Himalaya

Ethnic Storytellinf  

image: Jail & Village Council
This would be one of my very favorite movies but the story is too simplistic. That simplicity hardly detracts from the amazing photographic backgrounds, the enchanging polyphonic singing, and and the glimpses of traditional Tibetan culture.
In “Himalaya” we see the transition of power from one village chief to another. It is not easy. It is not violent. In a way it is as beautiful as the rest of the film.
A conceivable choice for the next chief was the current chief's second son who had been raised in a monestary. Everybody knew this choice wouldn't work—except the old chief himself.
There are two professional actors in this film, both Nepalese. Everybody else you see is a native from the Dopol region of Nepal. (It is easy to recognize the professionals. They are the ones in the film's only sex scene.) The filming was in or near a remote Dolpo village in Nepal—as close to the real Tibet as we Westerners can get. In fact it is not clear that access to the Chinese province of Tibet would get us any closer because the Chinese government is doing its best to make Tibetans into Chinese.
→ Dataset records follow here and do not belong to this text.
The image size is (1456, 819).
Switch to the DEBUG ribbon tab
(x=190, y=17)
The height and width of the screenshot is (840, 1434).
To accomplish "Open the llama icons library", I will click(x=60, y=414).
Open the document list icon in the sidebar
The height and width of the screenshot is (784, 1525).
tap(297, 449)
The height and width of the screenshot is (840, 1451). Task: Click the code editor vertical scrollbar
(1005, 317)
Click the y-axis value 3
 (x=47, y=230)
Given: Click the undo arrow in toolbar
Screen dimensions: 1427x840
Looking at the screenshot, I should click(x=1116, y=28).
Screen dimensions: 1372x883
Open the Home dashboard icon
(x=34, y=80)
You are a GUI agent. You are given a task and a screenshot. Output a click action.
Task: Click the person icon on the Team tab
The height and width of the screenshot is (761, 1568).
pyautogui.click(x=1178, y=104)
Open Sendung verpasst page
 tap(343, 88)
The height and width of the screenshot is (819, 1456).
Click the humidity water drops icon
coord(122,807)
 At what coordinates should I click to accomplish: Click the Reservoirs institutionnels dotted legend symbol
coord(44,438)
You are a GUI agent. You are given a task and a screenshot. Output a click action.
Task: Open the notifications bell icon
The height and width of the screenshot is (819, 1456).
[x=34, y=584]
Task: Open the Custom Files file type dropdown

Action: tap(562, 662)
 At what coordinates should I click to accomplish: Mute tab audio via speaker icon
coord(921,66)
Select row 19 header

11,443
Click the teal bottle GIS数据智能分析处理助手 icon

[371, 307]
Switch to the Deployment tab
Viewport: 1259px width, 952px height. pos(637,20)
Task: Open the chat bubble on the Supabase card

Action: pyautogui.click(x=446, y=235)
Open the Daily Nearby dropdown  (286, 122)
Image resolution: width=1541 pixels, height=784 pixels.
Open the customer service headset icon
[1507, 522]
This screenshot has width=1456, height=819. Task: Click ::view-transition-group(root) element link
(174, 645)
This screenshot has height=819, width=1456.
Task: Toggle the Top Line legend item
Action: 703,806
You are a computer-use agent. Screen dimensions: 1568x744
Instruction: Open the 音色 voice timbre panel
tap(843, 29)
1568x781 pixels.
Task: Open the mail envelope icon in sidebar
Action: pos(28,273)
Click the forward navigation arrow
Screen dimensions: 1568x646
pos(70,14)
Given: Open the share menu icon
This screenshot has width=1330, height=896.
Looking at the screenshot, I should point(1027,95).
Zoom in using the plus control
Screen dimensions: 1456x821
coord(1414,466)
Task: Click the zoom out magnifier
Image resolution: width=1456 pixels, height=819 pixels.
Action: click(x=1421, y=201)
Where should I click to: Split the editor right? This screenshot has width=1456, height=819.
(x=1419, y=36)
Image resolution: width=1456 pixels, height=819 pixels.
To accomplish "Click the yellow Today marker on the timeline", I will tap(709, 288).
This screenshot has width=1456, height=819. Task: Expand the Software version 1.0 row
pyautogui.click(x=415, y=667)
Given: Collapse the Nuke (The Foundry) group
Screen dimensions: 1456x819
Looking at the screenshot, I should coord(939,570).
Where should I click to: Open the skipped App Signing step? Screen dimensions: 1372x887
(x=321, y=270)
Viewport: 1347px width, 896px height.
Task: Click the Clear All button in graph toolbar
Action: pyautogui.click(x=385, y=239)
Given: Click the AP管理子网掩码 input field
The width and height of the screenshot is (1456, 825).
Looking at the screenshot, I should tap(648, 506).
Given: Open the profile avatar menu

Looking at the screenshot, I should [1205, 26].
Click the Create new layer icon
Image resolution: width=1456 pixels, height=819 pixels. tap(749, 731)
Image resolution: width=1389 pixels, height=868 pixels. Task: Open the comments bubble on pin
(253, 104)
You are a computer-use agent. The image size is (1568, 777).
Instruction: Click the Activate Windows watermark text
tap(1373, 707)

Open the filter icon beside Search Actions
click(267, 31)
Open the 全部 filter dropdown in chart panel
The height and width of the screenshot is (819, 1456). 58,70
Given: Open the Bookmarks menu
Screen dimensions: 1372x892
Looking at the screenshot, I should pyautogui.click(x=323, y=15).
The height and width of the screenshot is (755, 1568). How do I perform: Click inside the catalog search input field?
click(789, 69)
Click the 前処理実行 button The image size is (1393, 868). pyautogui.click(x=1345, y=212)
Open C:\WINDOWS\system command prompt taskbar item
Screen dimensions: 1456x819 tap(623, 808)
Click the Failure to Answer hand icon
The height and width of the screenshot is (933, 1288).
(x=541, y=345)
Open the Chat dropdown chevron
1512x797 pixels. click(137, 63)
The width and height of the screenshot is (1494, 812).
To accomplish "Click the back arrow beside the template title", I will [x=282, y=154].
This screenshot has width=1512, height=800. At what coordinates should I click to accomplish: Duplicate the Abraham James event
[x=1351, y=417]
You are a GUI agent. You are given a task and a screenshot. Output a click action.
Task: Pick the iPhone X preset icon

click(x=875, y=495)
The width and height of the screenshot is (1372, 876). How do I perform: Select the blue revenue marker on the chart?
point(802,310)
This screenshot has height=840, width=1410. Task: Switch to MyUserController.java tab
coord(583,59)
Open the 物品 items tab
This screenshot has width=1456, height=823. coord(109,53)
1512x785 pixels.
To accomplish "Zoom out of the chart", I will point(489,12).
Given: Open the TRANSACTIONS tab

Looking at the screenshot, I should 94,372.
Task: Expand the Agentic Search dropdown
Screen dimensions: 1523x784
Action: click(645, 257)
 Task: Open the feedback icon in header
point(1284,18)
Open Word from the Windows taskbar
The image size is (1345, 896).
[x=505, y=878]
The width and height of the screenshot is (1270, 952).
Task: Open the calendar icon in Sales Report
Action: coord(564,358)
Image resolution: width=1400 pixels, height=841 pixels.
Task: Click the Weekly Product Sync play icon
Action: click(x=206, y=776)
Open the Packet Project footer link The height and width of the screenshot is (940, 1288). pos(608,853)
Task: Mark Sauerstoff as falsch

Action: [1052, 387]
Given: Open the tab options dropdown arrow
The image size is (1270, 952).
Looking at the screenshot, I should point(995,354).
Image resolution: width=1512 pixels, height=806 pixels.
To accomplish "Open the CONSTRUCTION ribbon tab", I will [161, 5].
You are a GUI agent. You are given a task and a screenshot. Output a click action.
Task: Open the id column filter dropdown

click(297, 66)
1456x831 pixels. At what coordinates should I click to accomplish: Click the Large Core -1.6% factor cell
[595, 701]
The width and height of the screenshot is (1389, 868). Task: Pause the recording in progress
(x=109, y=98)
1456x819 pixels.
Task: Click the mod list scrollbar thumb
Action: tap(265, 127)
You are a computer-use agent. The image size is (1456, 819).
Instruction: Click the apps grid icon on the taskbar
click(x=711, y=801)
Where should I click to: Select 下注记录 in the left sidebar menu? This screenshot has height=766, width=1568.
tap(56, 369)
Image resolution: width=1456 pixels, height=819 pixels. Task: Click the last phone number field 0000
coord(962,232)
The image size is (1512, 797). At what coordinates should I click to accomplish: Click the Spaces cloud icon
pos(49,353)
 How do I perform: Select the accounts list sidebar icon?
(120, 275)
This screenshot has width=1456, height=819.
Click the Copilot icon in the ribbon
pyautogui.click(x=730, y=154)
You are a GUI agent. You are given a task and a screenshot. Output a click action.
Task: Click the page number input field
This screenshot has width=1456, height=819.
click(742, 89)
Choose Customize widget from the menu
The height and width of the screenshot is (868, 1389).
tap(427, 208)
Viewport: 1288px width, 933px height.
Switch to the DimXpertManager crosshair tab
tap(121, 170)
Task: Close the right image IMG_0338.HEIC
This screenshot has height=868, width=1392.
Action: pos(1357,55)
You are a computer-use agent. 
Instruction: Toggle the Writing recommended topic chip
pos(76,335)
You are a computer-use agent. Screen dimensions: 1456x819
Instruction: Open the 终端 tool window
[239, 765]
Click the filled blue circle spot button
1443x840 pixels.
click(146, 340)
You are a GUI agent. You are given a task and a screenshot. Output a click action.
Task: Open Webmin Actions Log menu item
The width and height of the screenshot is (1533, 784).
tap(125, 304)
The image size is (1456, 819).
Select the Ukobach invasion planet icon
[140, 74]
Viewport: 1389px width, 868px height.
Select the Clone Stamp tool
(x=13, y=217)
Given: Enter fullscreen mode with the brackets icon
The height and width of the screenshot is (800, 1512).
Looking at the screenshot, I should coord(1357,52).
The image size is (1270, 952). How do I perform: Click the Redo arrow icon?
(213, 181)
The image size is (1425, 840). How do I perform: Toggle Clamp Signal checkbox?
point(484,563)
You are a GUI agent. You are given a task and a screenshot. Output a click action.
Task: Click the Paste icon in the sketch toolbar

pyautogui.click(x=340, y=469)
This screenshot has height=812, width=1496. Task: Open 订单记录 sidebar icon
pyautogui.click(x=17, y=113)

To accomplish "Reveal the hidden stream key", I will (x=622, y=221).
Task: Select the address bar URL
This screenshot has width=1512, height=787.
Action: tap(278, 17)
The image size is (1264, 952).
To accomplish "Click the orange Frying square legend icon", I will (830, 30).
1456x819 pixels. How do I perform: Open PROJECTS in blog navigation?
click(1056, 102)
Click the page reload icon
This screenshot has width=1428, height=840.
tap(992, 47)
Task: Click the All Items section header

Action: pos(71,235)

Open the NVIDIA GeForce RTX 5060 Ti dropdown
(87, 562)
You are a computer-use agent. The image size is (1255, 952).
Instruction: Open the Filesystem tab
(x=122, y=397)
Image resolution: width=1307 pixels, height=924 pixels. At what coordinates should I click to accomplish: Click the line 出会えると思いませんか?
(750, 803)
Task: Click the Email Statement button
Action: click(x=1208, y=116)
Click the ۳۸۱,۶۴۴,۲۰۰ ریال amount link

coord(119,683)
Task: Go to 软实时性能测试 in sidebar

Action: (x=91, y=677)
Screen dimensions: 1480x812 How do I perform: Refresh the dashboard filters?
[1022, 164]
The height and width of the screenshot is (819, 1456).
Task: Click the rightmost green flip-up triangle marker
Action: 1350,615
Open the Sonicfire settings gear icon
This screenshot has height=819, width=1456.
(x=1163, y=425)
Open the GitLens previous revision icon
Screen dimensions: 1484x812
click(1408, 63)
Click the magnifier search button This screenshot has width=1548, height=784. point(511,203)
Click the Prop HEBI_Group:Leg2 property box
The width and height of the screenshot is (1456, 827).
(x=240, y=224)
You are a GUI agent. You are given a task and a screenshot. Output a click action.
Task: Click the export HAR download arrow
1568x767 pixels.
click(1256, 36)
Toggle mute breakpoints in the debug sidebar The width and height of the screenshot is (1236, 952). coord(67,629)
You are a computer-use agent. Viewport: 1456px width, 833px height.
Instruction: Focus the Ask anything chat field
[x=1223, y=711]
This almost doesn't qualify as an ethnic film. Production staff, direction, and screen writers are French. But the main director/screenwriter, Eric Valli, had lived over a decade in Nepal before making the film and had made friends with a Dolpo village chief, who plays himself in the film.
If you can get this film on DVD (perhaps from you local library) then do that so you can see the extra disc on how the film was made. You will learm almost as much about Tibetan culture from this disc as from the film itself.